Relatório do Congresso dos EUA aponta base chinesa no Brasil
Um relatório divulgado pelo Congresso dos Estados Unidos nesta quinta-feira (26) afirma que o Brasil, assim como outros países da América Latina, abriga estruturas ligadas à China com potencial uso estratégico. Segundo o documento, haveria uma base localizada em Salvador, na Bahia, na sede da empresa aeroespacial brasileira Ayla Space.
No relatório, a instalação é chamada de “Tucano Ground Station” e seria fruto de uma parceria entre a Ayla Space e a empresa chinesa Beijing Tianlian Space Technology Co. Ltd. O projeto teria como objetivo a análise de dados de satélites voltados à observação da Terra e monitoramento dentro do território brasileiro.
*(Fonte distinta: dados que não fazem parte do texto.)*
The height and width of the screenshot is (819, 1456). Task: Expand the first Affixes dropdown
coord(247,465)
Intitulado “Atraindo a América Latina para a Órbita da China”, o documento descreve estratégias nas áreas diplomática, econômica, tecnológica e militar utilizadas por Pequim para ampliar sua influência na América Latina e no Caribe. O texto levanta preocupações sobre possíveis impactos nas alianças globais e na segurança regional.
O relatório aborda diferentes setores e aponta um suposto esforço coordenado da China para integrar economias latino-americanas à sua, especialmente por meio de investimentos em infraestrutura, exploração de minerais estratégicos e expansão de redes de telecomunicações.
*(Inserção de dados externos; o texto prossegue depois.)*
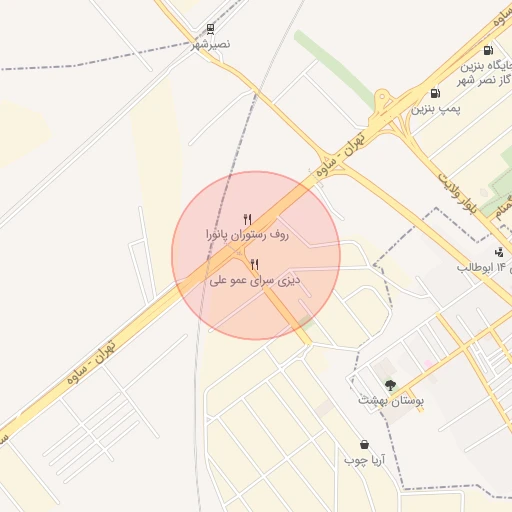
Task: Select the fuel pump icon above پمپ بنزین
Action: click(x=435, y=93)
Para o comitê responsável pelo documento, essas ações não se limitam a iniciativas econômicas isoladas, mas fazem parte de uma estratégia geopolítica mais ampla, com potencial para alterar o equilíbrio de poder em uma região historicamente alinhada aos Estados Unidos.
O Brasil é citado ao longo do relatório em quinze ocasiões, tanto em conjunto com outros países da América do Sul quanto de forma específica. Além da suposta base, o documento menciona um laboratório de radioastronomia desenvolvido em parceria entre Brasil e China, localizado na Serra do Urubu, voltado à pesquisa e exploração do espaço profundo.
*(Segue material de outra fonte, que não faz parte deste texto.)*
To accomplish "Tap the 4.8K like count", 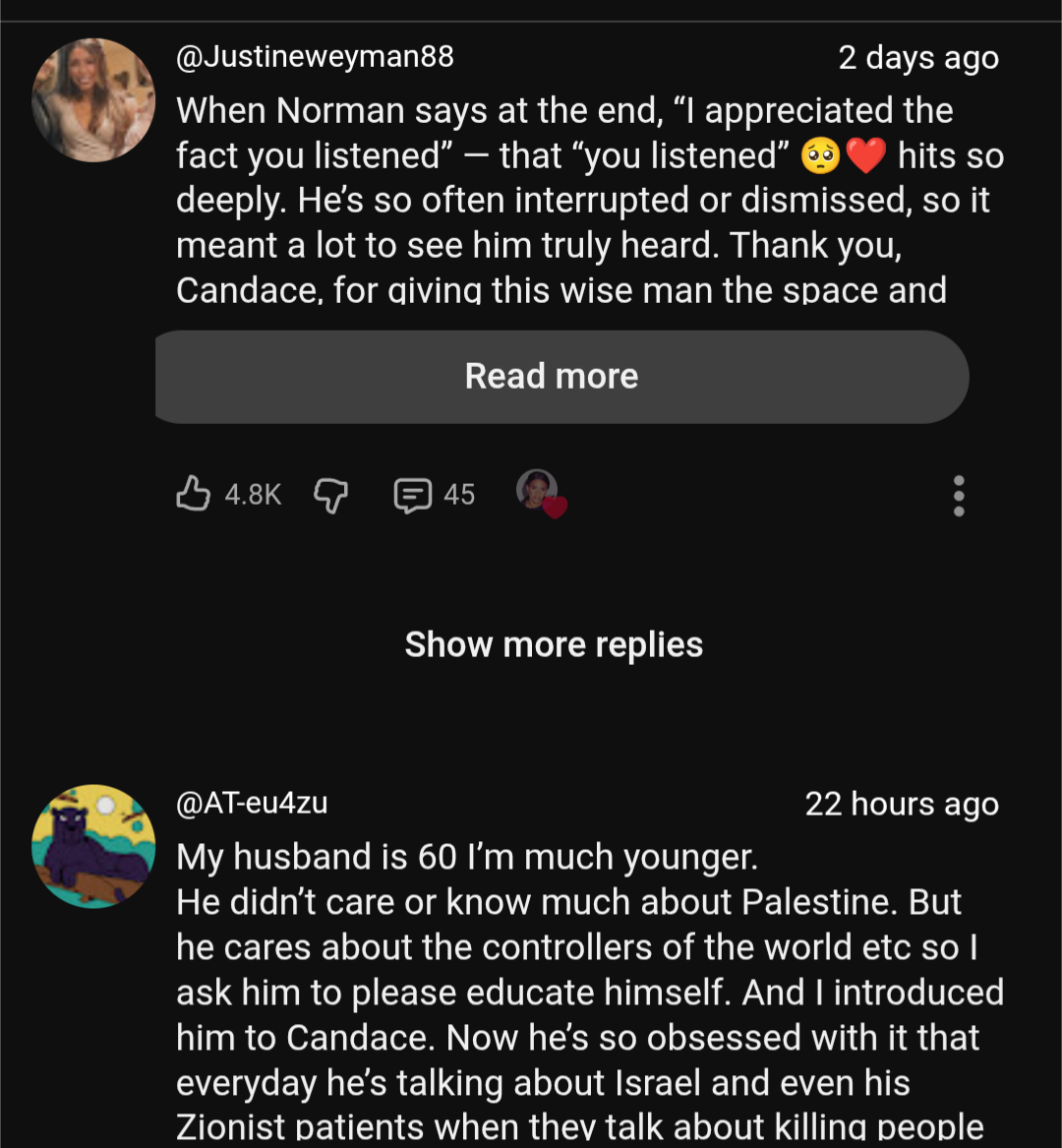I will tap(253, 495).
De acordo com o texto, esse tipo de estrutura pode ter aplicações de uso dual, combinando fins científicos com possíveis capacidades voltadas à inteligência militar, monitoramento aéreo e rastreamento.
O relatório também destaca que a estratégia chinesa na região inclui grandes projetos de infraestrutura. Empresas estatais chinesas teriam financiado e construído obras como portos, rodovias, ferrovias e redes de energia em diversos países latino-americanos e caribenhos.
Outro ponto abordado é o crescimento do comércio bilateral nas últimas duas décadas, que tornou a China o principal parceiro comercial de países como Brasil, Chile e Peru. Segundo o documento, essa relação pode gerar dependência econômica e abrir espaço para pressão política em momentos estratégicos.
Até o momento, o Palácio do Planalto não se manifestou sobre as acusações.